Department of Pathology, Institute of Biomedicine, The Sahlgrenska Academy at the University of Gothenburg, Gula Stråket 8, 413 45 Göteborg, Sweden.
J Mol Endocrinol. 2011 Feb;46(1):R33-42. doi: 10.1677/jme-10-0084.
The thyroid develops from the foregut endoderm. Yet uncharacterized inductive signals specify endoderm progenitors to a thyroid cell fate that assembles in the pharyngeal floor from which the primordium buds and migrates to the final position of the gland. The morphogenetic process is regulated by both cell-autonomous (e.g. activated by NKX2-1, FOXE1, PAX8, and HHEX) and mesoderm-derived (e.g. mediated by TBX1 and fibroblast growth factors) mechanisms acting in concert to promote growth and survival of progenitor cells. The developmental role of TSH is limited to thyroid differentiation set to work after the gross anatomy of the gland is already sculptured. This review summarizes recent advances on the molecular genetics of thyroid morphogenesis put into context of endoderm developmental traits and highlights established and novel mechanisms of thyroid dysgenesis of potential relevance to congenital hypothyroidism in man.
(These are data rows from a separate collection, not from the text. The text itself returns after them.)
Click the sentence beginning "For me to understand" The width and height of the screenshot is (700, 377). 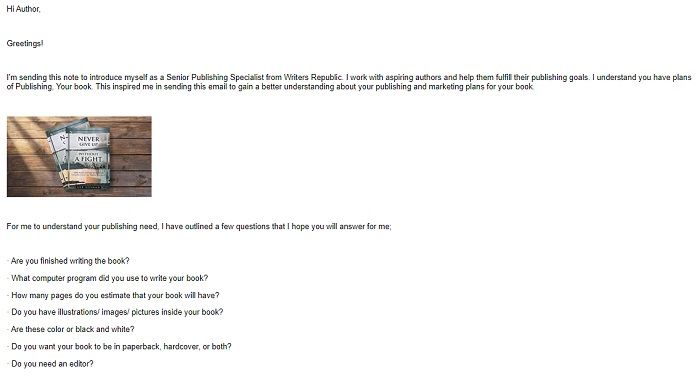tap(199, 226)
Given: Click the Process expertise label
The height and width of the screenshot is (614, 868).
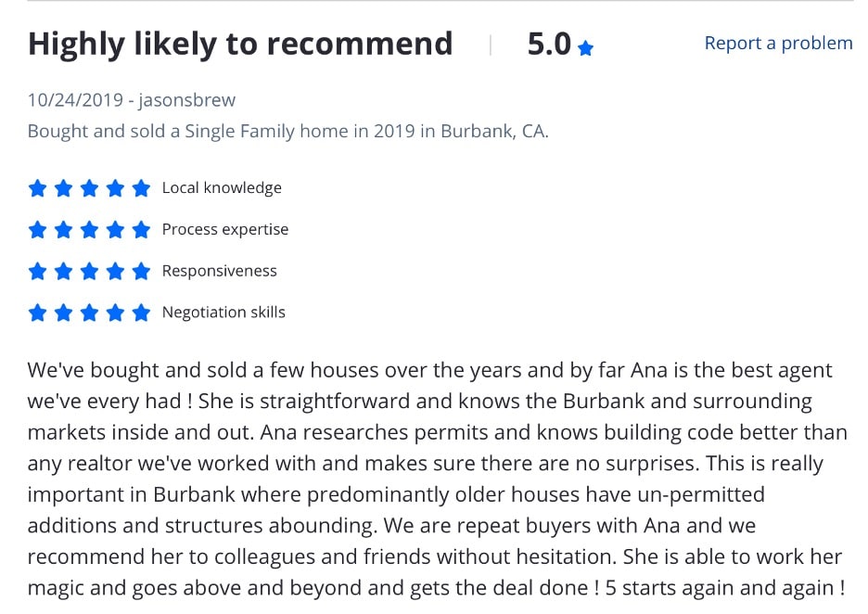Looking at the screenshot, I should coord(225,229).
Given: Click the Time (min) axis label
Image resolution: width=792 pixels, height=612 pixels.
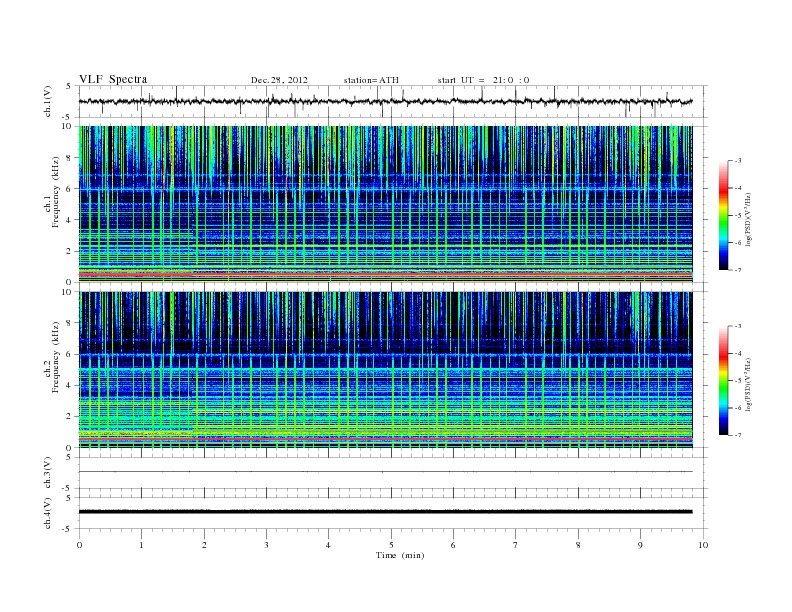Looking at the screenshot, I should click(400, 554).
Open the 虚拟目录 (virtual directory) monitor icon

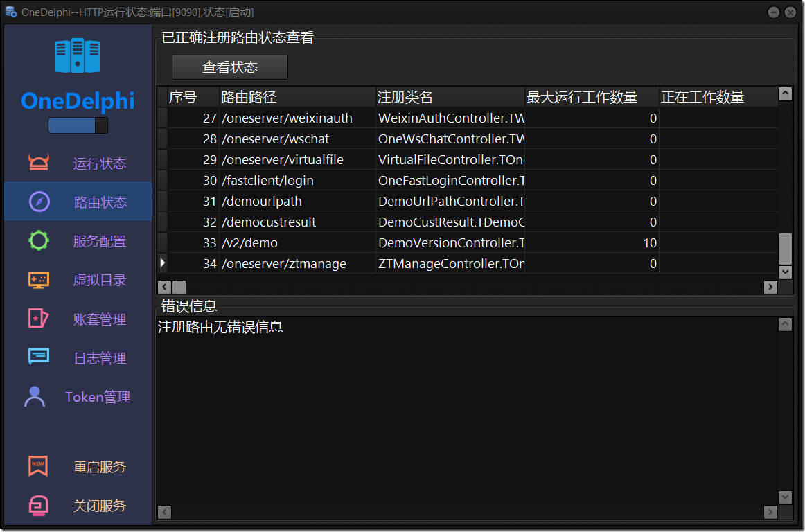(40, 280)
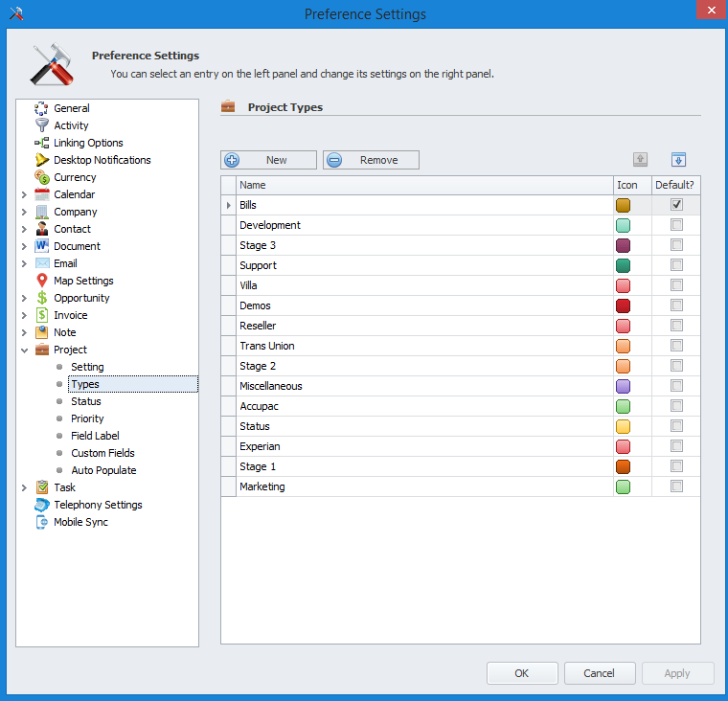728x701 pixels.
Task: Move selected type down with arrow icon
Action: [x=678, y=160]
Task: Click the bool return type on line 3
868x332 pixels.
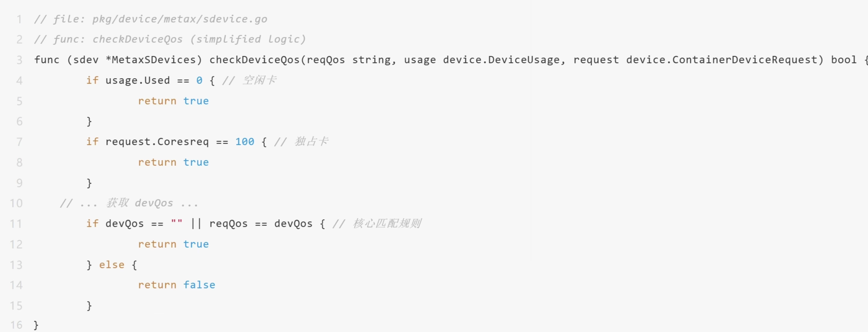Action: (x=844, y=60)
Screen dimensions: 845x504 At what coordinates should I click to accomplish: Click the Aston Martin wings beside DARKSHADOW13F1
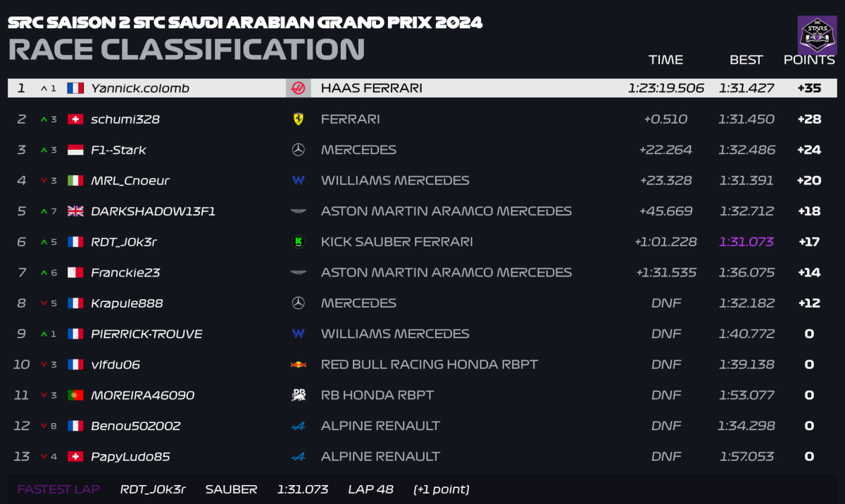298,211
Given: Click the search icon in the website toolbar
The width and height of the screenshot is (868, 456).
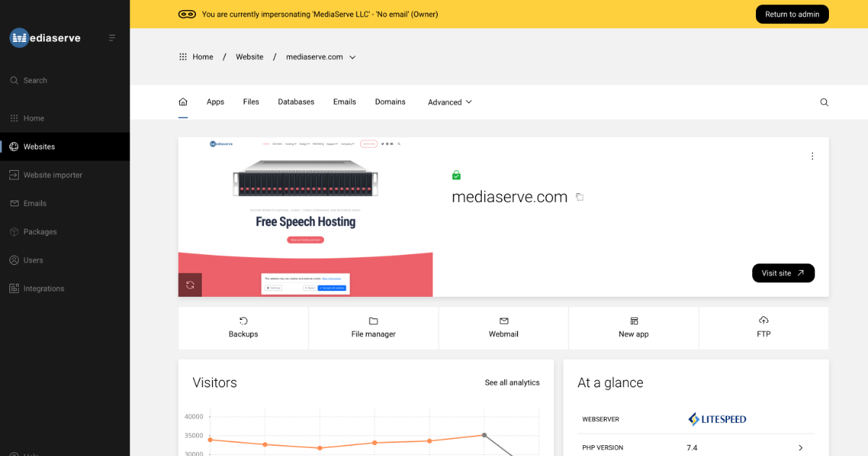Looking at the screenshot, I should point(824,102).
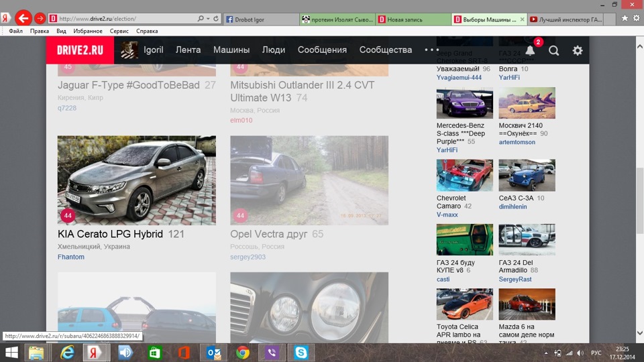Open the settings gear in header
The height and width of the screenshot is (362, 644).
coord(578,50)
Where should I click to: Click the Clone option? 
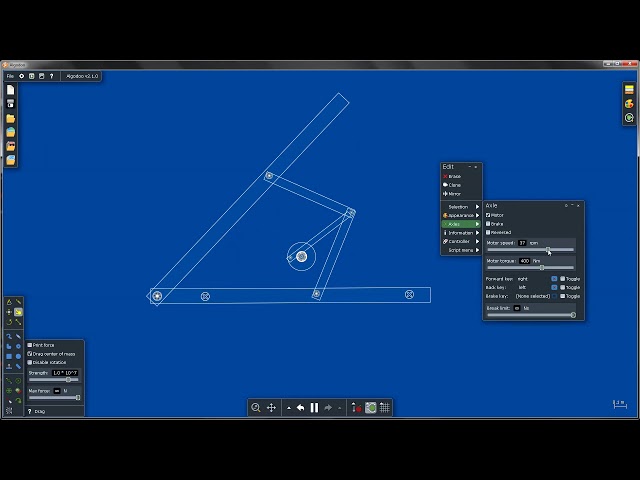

甲状腺由前肠内胚层发育而来。然而,尚未确定的诱导信号将内胚层祖细胞特化为甲状腺细胞命运,这些细胞在前咽底部分化形成原基,并迁移到腺体的最终位置。形态发生过程受细胞自主(例如,由 NKX2-1、FOXE1、PAX8 和 HHEX 激活)和中胚层衍生(例如,由 TBX1 和成纤维细胞生长因子介导)机制的调节,这些机制协同作用促进祖细胞的生长和存活。TSH 的发育作用仅限于在腺体的大体解剖结构已经塑造后开始作用的甲状腺分化。本综述总结了甲状腺形态发生的分子遗传学的最新进展,将其置于内胚层发育特征的背景下,并强调了甲状腺发育不良的已建立和新机制,这些机制可能与人类先天性甲状腺功能减退症有关。